Si cette pellicule n'est pas éliminée avant la mise en œuvre du revêtement de sol dur (conformément aux instructions du fabricant), on risque d'être confronté ultérieurement au décollement du revêtement, du fait que la laitance se sera fixée au produit de pose utilisé (cf. figure 1). Une rupture d'adhérence est dès lors susceptible de se produire entre la pellicule de surface et la masse de la chape.

Sensibilité à l'humidité

De par leur nature même, les chapes à l'anhydrite sont plus sensibles à l'humidité que les chapes traditionnelles liées au ciment. Cette sensibilité est fortement tributaire de la composition du mélange (et en particulier du choix des adjuvants). La présence prolongée d'humidité en excès dans la chape peut donner lieu à une perte de cohésion.

C'est la raison pour laquelle la Note d'information technique n° 237 relative aux revêtements de sol intérieurs en carreaux céramiques préconise de limiter à 0,5 % le taux d'humidité en masse (mesuré à la bombe à carbure) des chapes à l'anhydrite destinées à recevoir un revêtement étanche à la vapeur d'eau tel qu'un carrelage. Le taux d'humidité de la chape doit être contrôlé avant la mise en œuvre du revêtement et celui-ci ne sera posé que si les résultats de mesure sont satisfaisants. Pour limiter le taux d'humidité en masse, il est nécessaire de mettre en place des conditions propices au séchage (ventilation et chauffage suffisants) et de veiller à ce que la chape ne soit pas humidifiée après sa mise en œuvre (pose d'une membrane anticapillaire, pied de mur protégé des infiltrations d'eau, …).

Formation de sels expansifs

Fig. 2 Formation d'ettringite dans un mortier-colle
Dans un milieu humide, la mise en contact d'éléments liés au ciment et d'éléments à base d'anhydrite peut générer la formation de sels expansifs.
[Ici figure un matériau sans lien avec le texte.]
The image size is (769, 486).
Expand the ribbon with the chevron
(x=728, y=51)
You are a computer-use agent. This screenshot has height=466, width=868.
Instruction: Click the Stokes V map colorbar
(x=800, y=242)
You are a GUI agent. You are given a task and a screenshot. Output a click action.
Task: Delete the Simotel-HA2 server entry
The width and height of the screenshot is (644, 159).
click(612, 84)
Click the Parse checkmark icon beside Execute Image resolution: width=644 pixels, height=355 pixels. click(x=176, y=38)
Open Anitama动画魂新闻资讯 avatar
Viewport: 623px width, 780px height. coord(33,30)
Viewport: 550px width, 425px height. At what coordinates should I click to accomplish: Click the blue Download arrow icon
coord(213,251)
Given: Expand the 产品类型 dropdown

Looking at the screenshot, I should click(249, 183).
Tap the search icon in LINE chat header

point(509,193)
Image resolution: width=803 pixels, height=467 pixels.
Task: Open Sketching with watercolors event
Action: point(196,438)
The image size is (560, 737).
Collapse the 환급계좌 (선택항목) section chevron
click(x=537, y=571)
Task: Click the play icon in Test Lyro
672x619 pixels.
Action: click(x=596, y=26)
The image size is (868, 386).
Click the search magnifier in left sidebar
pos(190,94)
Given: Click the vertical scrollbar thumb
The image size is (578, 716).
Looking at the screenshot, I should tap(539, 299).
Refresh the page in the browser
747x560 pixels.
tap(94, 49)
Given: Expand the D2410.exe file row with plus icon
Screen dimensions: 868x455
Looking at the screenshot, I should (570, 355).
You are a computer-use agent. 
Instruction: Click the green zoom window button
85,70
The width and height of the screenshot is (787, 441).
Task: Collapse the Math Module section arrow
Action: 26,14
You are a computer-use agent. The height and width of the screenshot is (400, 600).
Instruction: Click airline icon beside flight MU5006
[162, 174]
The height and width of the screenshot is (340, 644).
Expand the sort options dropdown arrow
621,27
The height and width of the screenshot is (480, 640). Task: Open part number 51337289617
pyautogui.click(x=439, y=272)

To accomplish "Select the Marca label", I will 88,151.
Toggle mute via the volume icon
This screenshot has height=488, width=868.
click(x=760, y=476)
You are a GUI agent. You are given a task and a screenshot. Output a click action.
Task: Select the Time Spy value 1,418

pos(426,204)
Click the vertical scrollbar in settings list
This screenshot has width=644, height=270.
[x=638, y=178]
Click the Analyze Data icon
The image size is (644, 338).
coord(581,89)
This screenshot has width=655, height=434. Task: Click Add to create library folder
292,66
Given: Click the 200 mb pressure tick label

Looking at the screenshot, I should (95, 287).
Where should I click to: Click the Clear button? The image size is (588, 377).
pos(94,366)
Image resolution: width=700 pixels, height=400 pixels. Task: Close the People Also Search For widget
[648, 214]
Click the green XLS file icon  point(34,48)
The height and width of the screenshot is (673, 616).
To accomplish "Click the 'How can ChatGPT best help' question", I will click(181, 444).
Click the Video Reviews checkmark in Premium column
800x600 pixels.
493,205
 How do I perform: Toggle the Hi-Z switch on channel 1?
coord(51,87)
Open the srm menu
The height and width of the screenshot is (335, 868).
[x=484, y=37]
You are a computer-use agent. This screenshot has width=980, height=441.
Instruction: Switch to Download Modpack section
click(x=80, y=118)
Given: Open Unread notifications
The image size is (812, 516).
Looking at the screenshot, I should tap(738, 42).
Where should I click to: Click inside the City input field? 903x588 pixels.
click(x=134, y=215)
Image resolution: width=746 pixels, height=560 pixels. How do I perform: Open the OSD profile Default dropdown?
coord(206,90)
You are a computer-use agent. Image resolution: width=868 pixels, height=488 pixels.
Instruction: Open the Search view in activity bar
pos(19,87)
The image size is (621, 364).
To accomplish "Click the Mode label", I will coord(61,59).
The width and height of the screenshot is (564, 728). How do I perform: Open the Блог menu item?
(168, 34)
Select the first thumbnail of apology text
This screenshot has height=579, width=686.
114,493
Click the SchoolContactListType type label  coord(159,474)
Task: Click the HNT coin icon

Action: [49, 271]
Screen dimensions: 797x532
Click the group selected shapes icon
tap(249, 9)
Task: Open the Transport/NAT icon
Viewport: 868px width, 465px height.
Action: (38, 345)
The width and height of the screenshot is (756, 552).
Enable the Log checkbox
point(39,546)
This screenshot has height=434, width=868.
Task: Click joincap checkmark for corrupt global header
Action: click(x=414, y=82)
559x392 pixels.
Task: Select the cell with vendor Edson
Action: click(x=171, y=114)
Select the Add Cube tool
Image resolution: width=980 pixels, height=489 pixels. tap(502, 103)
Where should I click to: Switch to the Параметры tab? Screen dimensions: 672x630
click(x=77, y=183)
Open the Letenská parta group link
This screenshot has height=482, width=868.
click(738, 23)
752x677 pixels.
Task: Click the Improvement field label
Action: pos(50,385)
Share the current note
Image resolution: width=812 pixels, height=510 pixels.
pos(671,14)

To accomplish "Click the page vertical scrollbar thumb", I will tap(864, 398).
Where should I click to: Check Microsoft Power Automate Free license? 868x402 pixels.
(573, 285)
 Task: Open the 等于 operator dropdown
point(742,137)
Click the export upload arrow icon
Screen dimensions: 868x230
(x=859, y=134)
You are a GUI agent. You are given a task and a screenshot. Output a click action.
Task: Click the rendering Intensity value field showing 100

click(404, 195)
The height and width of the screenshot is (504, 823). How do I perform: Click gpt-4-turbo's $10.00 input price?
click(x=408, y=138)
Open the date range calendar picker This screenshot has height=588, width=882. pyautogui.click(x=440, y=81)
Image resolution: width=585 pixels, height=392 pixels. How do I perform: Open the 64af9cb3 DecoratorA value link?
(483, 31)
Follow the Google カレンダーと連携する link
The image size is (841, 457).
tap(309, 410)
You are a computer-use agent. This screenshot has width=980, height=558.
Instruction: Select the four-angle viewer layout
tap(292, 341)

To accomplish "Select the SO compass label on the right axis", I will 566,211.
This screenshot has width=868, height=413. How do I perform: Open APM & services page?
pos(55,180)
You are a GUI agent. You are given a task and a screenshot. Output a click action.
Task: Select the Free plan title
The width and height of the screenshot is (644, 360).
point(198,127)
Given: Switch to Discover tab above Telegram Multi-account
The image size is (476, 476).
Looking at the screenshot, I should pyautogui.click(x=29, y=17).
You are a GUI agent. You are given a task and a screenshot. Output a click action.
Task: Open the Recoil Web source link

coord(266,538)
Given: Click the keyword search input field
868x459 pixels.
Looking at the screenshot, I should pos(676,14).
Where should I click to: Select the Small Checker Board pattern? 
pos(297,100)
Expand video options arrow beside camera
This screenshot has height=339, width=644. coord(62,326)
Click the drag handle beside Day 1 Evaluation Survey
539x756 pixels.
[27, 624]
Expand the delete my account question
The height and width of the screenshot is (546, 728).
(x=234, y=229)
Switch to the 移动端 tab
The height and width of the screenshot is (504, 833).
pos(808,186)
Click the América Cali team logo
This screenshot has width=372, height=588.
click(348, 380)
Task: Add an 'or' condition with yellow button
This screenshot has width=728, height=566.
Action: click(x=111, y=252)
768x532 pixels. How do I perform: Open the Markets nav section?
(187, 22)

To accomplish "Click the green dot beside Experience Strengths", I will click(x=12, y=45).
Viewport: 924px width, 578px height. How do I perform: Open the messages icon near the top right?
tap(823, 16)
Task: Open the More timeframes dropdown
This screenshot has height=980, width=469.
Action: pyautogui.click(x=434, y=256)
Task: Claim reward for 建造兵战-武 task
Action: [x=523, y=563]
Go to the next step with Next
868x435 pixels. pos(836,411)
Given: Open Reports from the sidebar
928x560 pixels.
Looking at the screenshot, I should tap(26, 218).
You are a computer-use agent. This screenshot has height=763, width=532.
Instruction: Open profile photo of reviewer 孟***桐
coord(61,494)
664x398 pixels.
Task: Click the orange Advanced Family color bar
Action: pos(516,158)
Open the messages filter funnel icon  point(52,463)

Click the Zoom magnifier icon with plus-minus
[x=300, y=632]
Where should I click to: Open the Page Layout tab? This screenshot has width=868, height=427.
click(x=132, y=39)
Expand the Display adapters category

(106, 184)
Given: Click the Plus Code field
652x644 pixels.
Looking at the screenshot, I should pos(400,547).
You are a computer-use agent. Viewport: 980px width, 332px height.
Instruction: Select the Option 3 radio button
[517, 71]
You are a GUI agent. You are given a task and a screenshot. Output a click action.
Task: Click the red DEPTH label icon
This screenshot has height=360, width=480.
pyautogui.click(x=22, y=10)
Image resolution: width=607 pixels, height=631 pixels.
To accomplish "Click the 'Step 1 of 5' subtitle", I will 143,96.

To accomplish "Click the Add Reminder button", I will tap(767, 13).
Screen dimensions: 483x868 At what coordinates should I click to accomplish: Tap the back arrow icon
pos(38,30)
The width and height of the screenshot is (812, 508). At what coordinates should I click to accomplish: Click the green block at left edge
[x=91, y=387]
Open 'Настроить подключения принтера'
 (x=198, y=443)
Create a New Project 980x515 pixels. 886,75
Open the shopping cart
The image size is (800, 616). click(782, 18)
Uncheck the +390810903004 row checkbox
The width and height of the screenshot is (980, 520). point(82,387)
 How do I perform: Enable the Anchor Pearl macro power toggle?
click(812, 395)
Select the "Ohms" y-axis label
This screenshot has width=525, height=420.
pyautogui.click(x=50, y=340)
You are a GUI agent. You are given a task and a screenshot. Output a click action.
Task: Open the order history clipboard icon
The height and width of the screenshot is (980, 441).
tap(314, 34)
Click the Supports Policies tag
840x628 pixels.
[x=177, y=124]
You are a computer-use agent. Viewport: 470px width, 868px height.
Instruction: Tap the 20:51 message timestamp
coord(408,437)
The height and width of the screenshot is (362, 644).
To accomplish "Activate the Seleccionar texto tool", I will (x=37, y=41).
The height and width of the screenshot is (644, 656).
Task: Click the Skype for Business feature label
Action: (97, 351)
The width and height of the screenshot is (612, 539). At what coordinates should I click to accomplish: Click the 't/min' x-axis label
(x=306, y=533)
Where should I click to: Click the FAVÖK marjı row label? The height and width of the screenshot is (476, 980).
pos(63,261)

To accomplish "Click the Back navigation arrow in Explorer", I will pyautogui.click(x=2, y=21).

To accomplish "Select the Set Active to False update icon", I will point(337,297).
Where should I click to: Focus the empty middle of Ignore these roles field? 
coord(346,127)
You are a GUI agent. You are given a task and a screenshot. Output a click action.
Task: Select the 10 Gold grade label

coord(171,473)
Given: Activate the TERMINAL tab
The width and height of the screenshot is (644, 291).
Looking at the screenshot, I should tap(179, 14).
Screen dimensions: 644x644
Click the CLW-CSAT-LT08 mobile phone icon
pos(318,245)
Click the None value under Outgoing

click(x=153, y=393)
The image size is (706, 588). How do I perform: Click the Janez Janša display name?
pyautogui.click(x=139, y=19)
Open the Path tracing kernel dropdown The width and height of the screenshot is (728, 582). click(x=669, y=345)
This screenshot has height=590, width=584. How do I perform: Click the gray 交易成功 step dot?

Ces derniers augmentent de volume au contact de l'humidité et peuvent mener à une décohésion de la chape vis-à-vis de son revêtement.

Il convient dès lors de s'assurer au préalable de l'absence d'humidité et de la compatibilité entre le produit envisagé pour la pose du revêtement et le support. En cas d'incompatibilité, on veillera à ce que le support reçoive une couche primaire adéquate avant l'application du produit de pose (voir à ce sujet les instructions du fabricant).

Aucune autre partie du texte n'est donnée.